ACTIVITY: Each record below needs to be copied out exactly as it stands.

[Collected data]
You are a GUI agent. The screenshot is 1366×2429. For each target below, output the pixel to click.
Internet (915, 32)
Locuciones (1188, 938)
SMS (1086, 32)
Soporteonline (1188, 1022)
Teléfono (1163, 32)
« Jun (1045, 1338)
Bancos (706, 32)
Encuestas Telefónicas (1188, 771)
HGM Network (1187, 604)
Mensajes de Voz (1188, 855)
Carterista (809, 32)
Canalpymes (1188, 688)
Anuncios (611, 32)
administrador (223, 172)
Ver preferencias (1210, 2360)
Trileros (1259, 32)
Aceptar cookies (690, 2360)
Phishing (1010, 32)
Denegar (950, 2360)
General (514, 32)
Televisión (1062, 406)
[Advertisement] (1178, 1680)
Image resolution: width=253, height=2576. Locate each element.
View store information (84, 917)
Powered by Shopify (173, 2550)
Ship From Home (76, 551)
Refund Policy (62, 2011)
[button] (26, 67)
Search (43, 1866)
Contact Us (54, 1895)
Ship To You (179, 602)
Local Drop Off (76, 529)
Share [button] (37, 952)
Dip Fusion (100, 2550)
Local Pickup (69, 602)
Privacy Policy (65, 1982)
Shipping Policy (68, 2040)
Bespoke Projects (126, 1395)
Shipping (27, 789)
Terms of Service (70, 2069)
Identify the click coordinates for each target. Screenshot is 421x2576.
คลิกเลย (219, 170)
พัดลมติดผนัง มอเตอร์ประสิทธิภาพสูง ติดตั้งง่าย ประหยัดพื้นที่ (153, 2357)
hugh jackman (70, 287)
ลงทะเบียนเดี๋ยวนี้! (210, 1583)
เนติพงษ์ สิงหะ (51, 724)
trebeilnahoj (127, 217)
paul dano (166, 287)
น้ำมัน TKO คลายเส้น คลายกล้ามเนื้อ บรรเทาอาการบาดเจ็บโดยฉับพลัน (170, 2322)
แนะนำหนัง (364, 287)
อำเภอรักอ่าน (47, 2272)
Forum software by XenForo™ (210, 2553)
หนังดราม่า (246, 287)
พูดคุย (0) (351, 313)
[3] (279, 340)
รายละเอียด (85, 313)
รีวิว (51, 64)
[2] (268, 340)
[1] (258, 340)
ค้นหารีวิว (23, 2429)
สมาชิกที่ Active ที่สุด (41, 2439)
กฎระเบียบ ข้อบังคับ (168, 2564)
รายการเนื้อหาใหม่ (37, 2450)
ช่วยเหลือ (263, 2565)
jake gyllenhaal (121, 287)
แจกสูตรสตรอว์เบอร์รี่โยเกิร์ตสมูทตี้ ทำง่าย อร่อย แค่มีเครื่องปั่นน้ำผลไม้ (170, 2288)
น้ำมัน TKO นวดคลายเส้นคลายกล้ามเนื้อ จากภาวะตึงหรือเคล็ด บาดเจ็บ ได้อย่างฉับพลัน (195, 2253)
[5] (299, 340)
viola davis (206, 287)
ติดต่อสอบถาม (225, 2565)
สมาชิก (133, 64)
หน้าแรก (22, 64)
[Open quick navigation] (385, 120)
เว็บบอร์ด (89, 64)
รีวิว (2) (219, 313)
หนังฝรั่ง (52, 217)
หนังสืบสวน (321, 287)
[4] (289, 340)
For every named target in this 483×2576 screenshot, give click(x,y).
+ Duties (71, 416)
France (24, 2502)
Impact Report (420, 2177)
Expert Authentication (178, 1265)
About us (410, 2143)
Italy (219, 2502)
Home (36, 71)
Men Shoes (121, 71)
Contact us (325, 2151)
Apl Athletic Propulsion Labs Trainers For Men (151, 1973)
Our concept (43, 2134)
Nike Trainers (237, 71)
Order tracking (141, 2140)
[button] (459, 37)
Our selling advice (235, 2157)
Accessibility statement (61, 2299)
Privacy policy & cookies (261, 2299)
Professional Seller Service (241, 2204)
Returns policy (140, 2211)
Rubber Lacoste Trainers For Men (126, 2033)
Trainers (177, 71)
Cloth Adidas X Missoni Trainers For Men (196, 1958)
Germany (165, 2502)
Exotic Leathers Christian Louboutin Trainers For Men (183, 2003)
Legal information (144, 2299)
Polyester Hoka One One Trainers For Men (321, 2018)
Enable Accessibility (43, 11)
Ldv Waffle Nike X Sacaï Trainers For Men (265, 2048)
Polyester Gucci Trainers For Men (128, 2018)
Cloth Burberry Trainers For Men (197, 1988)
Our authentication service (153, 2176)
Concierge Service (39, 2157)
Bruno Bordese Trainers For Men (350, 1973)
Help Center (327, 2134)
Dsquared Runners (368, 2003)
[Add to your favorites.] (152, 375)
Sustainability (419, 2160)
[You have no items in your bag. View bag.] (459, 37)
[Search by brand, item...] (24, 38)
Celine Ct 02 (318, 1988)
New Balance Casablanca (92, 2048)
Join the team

OUTPUT OF THE EXERCISE:
You are a GUI agent. The screenshot is 1366×2429. For each target below, output the pixel to click.
Internet (915, 32)
Locuciones (1188, 938)
SMS (1086, 32)
Soporteonline (1188, 1022)
Teléfono (1163, 32)
« Jun (1045, 1338)
Bancos (706, 32)
Encuestas Telefónicas (1188, 771)
HGM Network (1187, 604)
Mensajes de Voz (1188, 855)
Carterista (809, 32)
Canalpymes (1188, 688)
Anuncios (611, 32)
administrador (223, 172)
Ver preferencias (1210, 2360)
Trileros (1259, 32)
Aceptar cookies (690, 2360)
Phishing (1010, 32)
Denegar (950, 2360)
General (514, 32)
Televisión (1062, 406)
[Advertisement] (1178, 1680)
Image resolution: width=253, height=2576. Locate each element.
View store information (84, 917)
Powered by Shopify (173, 2550)
Ship From Home (76, 551)
Refund Policy (62, 2011)
[button] (26, 67)
Search (43, 1866)
Contact Us (54, 1895)
Ship To You (179, 602)
Local Drop Off (76, 529)
Share [button] (37, 952)
Dip Fusion (100, 2550)
Local Pickup (69, 602)
Privacy Policy (65, 1982)
Shipping Policy (68, 2040)
Bespoke Projects (126, 1395)
Shipping (27, 789)
Terms of Service (70, 2069)
Identify the click coordinates for each target. Screenshot is 421x2576.
คลิกเลย (219, 170)
พัดลมติดผนัง มอเตอร์ประสิทธิภาพสูง ติดตั้งง่าย ประหยัดพื้นที่ (153, 2357)
hugh jackman (70, 287)
ลงทะเบียนเดี๋ยวนี้! (210, 1583)
เนติพงษ์ สิงหะ (51, 724)
trebeilnahoj (127, 217)
paul dano (166, 287)
น้ำมัน TKO คลายเส้น คลายกล้ามเนื้อ บรรเทาอาการบาดเจ็บโดยฉับพลัน (170, 2322)
แนะนำหนัง (364, 287)
อำเภอรักอ่าน (47, 2272)
Forum software by XenForo™ (210, 2553)
หนังดราม่า (246, 287)
พูดคุย (0) (351, 313)
[3] (279, 340)
รายละเอียด (85, 313)
รีวิว (51, 64)
[2] (268, 340)
[1] (258, 340)
ค้นหารีวิว (23, 2429)
สมาชิกที่ Active ที่สุด (41, 2439)
กฎระเบียบ ข้อบังคับ (168, 2564)
รายการเนื้อหาใหม่ (37, 2450)
ช่วยเหลือ (263, 2565)
jake gyllenhaal (121, 287)
แจกสูตรสตรอว์เบอร์รี่โยเกิร์ตสมูทตี้ ทำง่าย อร่อย แค่มีเครื่องปั่นน้ำผลไม้ (170, 2288)
น้ำมัน TKO นวดคลายเส้นคลายกล้ามเนื้อ จากภาวะตึงหรือเคล็ด บาดเจ็บ ได้อย่างฉับพลัน (195, 2253)
[5] (299, 340)
viola davis (206, 287)
ติดต่อสอบถาม (225, 2565)
สมาชิก (133, 64)
หน้าแรก (22, 64)
[Open quick navigation] (385, 120)
เว็บบอร์ด (89, 64)
รีวิว (2) (219, 313)
หนังฝรั่ง (52, 217)
หนังสืบสวน (321, 287)
[4] (289, 340)
For every named target in this 483×2576 screenshot, give click(x,y).
+ Duties (71, 416)
France (24, 2502)
Impact Report (420, 2177)
Expert Authentication (178, 1265)
About us (410, 2143)
Italy (219, 2502)
Home (36, 71)
Men Shoes (121, 71)
Contact us (325, 2151)
Apl Athletic Propulsion Labs Trainers For Men (151, 1973)
Our concept (43, 2134)
Nike Trainers (237, 71)
Order tracking (141, 2140)
[button] (459, 37)
Our selling advice (235, 2157)
Accessibility statement (61, 2299)
Privacy policy & cookies (261, 2299)
Professional Seller Service (241, 2204)
Returns policy (140, 2211)
Rubber Lacoste Trainers For Men (126, 2033)
Trainers (177, 71)
Cloth Adidas X Missoni Trainers For Men (196, 1958)
Germany (165, 2502)
Exotic Leathers Christian Louboutin Trainers For Men (183, 2003)
Legal information (144, 2299)
Polyester Hoka One One Trainers For Men (321, 2018)
Enable Accessibility (43, 11)
Ldv Waffle Nike X Sacaï Trainers For Men (265, 2048)
Polyester Gucci Trainers For Men (128, 2018)
Cloth Burberry Trainers For Men (197, 1988)
Our authentication service (153, 2176)
Concierge Service (39, 2157)
Bruno Bordese Trainers For Men (350, 1973)
Help Center (327, 2134)
Dsquared Runners (368, 2003)
[Add to your favorites.] (152, 375)
Sustainability (419, 2160)
[You have no items in your bag. View bag.] (459, 37)
[Search by brand, item...] (24, 38)
Celine Ct 02 (318, 1988)
New Balance Casablanca (92, 2048)
Join the team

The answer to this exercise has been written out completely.